Tout cet ensemble est bien agencé pour fournir d'intéressants résultats à l'intrépide aéronaute, mais on ne peut se défendre d'une certaine inquiétude en songeant au voisinage d'un gaz éminemment inflammable comme le gaz d'éclairage et d'un foyer incandescent même enveloppé d'une toile métallique. Le martyrologe de la navigation aérienne doit beaucoup de ses effrayants épisodes à cette néfaste proximité et, sans remonter bien haut, il suffit de se remémorer le terrible accident du Pax dont l'explosion a été due à la présence des gaz d'échappement d'un moteur dans les environs d'une fuite de gaz hydrogène. Nous souhaitons que la prudence et l'intrépidité de M. Santos-Dumont se doublent dans ces essais, de la chance qui lui a toujours été favorable au cours de ses nombreuses et périlleuses ascensions.
L'aviation en France.
M. Ferber, capitaine d'artillerie, poursuit en France, avec une louable persévérance, des essais d'aviation qui lui assurent dans cette branche intéressante de la navigation aérienne une place des plus honorables. Ses vols planés n'ont sans doute pas atteint la grande longueur de ceux des frères Wright, passés maîtres dans cet art en Amérique, mais ils sont des plus instructifs et des plus utiles pour la solution de ce grand problème.

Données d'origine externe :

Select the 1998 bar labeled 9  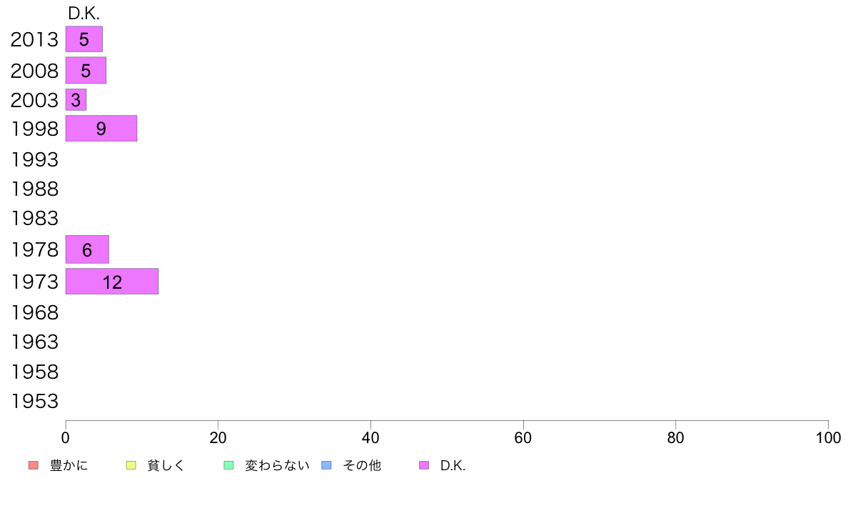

M. le capitaine Ferber est, comme les frères Wright, émule du fameux Lillienthal, à qui l'on doit la vulgarisation des vols en aéroplane.

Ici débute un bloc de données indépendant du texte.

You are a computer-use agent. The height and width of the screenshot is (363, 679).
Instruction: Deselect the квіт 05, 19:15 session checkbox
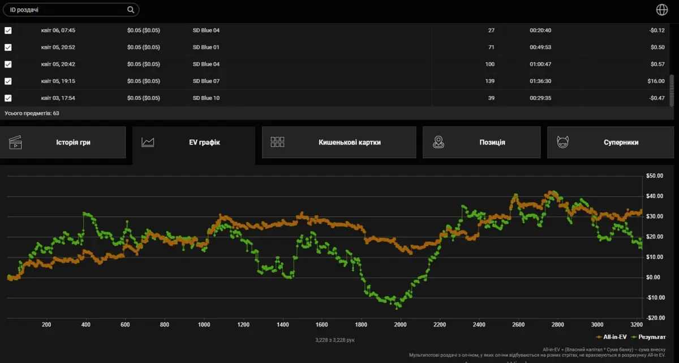tap(8, 82)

Le type d'appareil adopté par M. Ferber est l'aéroplane à deux surfaces superposées qui offre l'avantage de diminuer de moitié l'envergure nécessaire pour enlever un poids donné, tout en formant un ensemble très rigide et très léger à la fois. Cet expérimentateur a abandonné la position couchée sur l'appareil, position de moindre résistance à l'air, mais passablement incommode, et il se tient simplement assis dans un évidement de la surface inférieure.

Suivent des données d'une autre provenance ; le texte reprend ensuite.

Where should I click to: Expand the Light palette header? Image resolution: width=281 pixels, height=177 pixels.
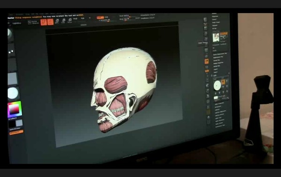(215, 76)
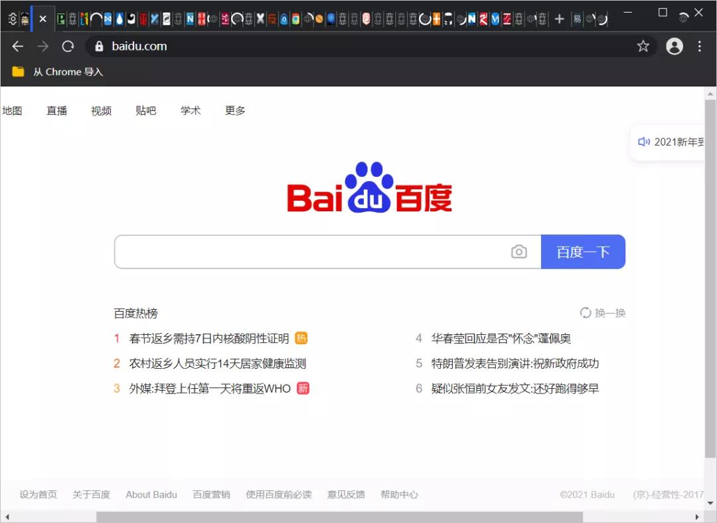Viewport: 717px width, 523px height.
Task: Open the browser menu via three dots
Action: pos(699,46)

La gravure ci-dessous nous montre le courageux aviateur dans l'un de ses vols planés.
Le capitaine Ferber exécutant un vol plané.
Nous craignons fort que les amateurs ne se multiplient guère, malgré le charme passionnant, dit-on, de ce sport aérien. Les dangers inhérents à l'aéroplane sont en effet des plus graves, comme le prouvent les chutes mortelles de MM. Lillienthal et Pilcher, les deux plus ardents promoteurs de ces vols planés.